Spartan04でNMRの化学シフトが予想できる??
5-チオ-2-デヒドログルコピラノースの対応するスルホキシドへ酸化を行ったとき、得られたスルホキシドは1:1のジアステレオマー混合物であった。スルホキシドの立体化学をNMRで決めるのはなかなか難しい。
エクアトリアルスルホキシドは1位のメチレンとともにゴーシュ配座となるが、アクシアルスルホキシドは1位メチレンとの関係が、一方はゴーシュ、一方はアンチとなる。従って、エクアトリアルスルホキシドは二つのメチレン水素は似た挙動をし、アクシアルスルホキシドでは異なった挙動をすると予想できる。このようなメチレンの化学シフト変化量から立体化学を推定できたが、完全な決め手とはならなかった。

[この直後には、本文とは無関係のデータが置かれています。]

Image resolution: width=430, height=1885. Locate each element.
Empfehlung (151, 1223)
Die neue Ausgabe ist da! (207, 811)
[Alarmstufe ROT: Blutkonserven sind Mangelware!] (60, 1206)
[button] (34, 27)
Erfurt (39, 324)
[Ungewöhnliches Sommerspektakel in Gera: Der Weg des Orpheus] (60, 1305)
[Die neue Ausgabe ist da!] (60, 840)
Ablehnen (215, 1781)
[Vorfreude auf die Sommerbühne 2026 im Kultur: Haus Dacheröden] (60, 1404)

この帰属に苦労していた頃、Spartan04がリリースされ、化学シフトが予想できるというので早速バージョンアップして計算した。計算は基底関数631G*を用いたHatree-Fockでおこなった。計算結果は、Newman投影でぐちゃぐちゃ考えたのと一致、更にDipoleもTLCの挙動を支持したことから、スルホキシドの立体化学の帰属に自身を持つことができた。
NMR化学シフトの予想にはものすごく時間がかかった。計算したのは単純なテトラヒドロチオピランオキシドであったが、一晩近くかかったと記憶している。感覚的なことだが、配座ごとに化学シフトが大きく異なる(逆に言うと3次元的要素も考慮している)ので、水酸基などを付けると、複数の安定配座が出来るため、計算後の評価がとってもややこしくなると感じた。
この内容はチオ糖合成の一部として報告した。(Fujita, J.; Matsuda, H.; Yamamoto, K.; Morii, Y.; Hashimoto, M.; Okuno, T.; Hashimoto, K. Tetrahedron 2004, 60, 6829-6851.)